Political Physics: Prerequisites for Politicians, Especially Local Ones

Everywhere you turn cities around the country are facing multimillion deficits.  Truthfully, nowadays it appears that no level of government is immune to financial instability.  But I would argue that financial crisis at the local level (e.g., municipal, borough, town, etc.) is often more difficult to solve, particularly in urban areas.  Why?  Well, cities only have one major source of revenue – property taxes – and cities tend to have a lot less flexibility in terms of expenditures that can be cut and/or reduced.

Trenton, the city I currently call home, is one of those cities.  We are facing a $60 million deficit and even with massive layoffs planned the amount only shrinks by about $20 million.  So after already raising taxes two years in a row and a $40 million deficit looming, most of us taxpayers are ready to jump ship.  And Trenton is not alone…in NJ almost every major city (e.g., Newark, Jersey City, Camden, etc.) across the state is facing a million or multimillion dollar deficit.


In times of extreme crisis like these, leadership becomes critical.  Yet the gap between the significant problems facing urban cities like Trenton and the skill set and preparedness of city leadership is sizable.

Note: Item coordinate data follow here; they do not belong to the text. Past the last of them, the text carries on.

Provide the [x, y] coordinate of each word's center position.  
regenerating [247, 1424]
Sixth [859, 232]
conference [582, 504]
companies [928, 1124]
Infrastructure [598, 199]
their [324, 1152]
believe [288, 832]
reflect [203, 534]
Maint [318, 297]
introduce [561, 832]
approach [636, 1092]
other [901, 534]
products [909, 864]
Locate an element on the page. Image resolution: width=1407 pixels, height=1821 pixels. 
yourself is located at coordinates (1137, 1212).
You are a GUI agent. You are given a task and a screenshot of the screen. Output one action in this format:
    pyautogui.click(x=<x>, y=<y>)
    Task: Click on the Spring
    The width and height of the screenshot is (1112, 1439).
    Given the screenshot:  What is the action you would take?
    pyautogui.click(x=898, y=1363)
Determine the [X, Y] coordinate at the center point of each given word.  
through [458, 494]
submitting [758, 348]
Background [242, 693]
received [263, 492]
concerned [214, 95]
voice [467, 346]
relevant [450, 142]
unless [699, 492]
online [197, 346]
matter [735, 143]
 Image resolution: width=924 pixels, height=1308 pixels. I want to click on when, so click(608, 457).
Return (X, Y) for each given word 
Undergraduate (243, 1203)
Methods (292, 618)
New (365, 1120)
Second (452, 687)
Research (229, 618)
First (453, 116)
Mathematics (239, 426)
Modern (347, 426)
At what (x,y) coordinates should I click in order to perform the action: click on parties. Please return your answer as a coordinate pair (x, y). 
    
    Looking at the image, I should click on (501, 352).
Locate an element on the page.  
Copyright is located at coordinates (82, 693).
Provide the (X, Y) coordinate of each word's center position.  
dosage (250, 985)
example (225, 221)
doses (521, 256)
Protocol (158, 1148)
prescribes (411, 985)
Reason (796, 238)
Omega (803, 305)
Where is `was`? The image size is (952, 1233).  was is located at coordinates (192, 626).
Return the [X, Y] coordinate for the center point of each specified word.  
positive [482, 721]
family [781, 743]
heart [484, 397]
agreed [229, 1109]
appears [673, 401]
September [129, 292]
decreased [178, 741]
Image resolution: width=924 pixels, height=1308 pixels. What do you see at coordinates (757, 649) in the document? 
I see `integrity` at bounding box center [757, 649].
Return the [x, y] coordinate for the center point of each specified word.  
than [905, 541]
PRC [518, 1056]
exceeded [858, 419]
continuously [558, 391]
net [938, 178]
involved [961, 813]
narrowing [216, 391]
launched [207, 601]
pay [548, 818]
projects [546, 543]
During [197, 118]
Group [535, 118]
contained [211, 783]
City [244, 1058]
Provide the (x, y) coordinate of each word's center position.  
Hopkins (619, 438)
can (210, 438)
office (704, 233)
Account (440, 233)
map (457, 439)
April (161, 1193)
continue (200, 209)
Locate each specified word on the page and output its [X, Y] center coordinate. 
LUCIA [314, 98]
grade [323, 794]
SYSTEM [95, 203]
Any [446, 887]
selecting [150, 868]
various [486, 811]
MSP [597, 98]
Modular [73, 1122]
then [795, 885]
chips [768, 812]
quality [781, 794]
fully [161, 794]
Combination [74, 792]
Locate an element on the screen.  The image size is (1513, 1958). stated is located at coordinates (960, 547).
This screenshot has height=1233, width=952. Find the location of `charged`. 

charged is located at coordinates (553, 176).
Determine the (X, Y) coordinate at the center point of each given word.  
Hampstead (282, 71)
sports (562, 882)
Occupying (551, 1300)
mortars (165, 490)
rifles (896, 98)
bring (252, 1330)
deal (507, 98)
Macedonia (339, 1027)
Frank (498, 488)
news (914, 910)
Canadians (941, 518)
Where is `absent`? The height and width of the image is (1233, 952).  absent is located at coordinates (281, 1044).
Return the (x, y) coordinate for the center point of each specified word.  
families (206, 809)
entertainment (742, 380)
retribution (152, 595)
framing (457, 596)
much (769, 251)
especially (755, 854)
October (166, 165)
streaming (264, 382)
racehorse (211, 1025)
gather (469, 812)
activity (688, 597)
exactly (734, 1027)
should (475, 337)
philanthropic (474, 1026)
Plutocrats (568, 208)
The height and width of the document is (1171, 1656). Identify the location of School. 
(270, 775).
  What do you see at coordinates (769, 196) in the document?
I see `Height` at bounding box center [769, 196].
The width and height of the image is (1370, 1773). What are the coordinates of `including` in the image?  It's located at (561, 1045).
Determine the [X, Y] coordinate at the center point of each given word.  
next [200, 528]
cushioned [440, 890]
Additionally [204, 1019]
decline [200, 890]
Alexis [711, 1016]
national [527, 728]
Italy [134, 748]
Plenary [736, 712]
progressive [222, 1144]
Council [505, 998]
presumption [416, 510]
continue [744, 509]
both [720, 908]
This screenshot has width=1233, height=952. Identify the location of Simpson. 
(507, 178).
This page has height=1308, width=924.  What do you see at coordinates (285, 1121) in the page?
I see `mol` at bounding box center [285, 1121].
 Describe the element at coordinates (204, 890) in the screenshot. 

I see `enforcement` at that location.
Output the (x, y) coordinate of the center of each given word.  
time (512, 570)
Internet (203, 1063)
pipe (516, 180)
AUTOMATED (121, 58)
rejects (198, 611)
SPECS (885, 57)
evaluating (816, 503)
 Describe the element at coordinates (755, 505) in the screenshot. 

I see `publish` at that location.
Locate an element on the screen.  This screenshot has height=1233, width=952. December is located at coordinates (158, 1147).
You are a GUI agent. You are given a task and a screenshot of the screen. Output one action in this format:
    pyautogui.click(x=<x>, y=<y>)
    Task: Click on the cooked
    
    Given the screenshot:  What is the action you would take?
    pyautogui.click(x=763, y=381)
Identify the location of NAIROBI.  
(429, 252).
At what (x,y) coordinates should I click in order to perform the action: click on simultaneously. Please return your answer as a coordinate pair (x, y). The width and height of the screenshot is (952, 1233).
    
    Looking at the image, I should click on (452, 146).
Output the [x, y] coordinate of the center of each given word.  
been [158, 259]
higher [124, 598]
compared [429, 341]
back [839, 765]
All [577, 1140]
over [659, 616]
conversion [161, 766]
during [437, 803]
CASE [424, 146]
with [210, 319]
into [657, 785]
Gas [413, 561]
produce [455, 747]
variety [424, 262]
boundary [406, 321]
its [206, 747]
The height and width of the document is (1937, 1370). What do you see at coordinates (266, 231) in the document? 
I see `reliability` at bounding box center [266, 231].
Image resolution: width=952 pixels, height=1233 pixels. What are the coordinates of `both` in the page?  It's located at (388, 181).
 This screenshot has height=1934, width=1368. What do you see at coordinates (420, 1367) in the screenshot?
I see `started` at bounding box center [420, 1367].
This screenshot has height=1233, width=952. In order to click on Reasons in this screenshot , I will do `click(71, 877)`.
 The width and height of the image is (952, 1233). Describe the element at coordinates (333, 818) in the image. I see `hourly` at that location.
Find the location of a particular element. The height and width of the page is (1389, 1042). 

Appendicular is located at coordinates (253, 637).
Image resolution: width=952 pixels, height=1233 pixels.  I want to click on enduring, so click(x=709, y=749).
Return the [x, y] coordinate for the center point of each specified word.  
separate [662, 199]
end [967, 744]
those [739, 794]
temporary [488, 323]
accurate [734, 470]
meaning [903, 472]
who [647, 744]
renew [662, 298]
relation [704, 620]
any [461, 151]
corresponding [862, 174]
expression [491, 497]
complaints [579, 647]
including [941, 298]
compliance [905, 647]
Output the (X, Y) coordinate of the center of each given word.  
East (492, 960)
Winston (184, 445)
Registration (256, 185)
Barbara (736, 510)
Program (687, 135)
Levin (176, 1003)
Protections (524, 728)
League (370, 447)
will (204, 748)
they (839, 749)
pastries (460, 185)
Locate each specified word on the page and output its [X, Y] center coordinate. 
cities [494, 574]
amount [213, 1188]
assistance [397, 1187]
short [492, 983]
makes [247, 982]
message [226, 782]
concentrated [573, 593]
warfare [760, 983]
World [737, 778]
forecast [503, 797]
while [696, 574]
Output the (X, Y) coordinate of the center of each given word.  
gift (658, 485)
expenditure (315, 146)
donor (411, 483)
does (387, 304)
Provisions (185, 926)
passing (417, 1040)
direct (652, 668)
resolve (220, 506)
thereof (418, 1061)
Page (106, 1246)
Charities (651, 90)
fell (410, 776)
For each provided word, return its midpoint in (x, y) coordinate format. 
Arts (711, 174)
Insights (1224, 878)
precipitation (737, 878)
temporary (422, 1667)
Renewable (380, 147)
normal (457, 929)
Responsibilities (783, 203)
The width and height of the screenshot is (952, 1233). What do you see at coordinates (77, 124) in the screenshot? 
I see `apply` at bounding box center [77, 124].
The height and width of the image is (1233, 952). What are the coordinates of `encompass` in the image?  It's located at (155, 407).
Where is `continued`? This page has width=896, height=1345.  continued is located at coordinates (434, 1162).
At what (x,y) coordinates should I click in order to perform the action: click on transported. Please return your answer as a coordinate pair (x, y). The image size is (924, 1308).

Watching these melodramas unfold around the country as cities try to “right the ship” has me wondering if perhaps some people are just not qualified to hold public office and maybe there needs to be prerequisites (e.g., other than things like age, national origin, residency, etc.).

I am not sure what the “right” set of prerequisites should be, but off the top of my head I am thinking college education, prior experience in public administration, public policy, business administration, etc. and management experience.  I would also recommend that like most civil servant candidates be required to take a test to assess their understanding of what their role is (e.g., what powers does the mayor have, what is the role of city council, etc.).  Moreover, candidates should have to be able to put together a comprehensive revitalization strategy for the city as part of their campaign….and I do not mean those sometimes pretty flimsy campaign platforms or stump speeches.  And I know that this is going to sound elitist, but I would also like to see the candidate take criminal background and credit history checks.  If you cannot keep your own financial house in order and a city is facing a significant financial crisis, then a voter may want to reconsider your ability to lead.

Cities around the country – like Trenton – are facing significant challenges and taxpayers cannot afford leadership that does not have the capacity to “right the ship.”  It does not matter if the person is a “really nice lady” or if she was a high school basketball phenomenon, the real question do they have the skill set necessary to lead your city to financial solvency and if the answer is no, then in my opinion they should not even be on the ballot.

Maybe that makes me sound like an elitist, but as a taxpayer I cannot afford the alternative.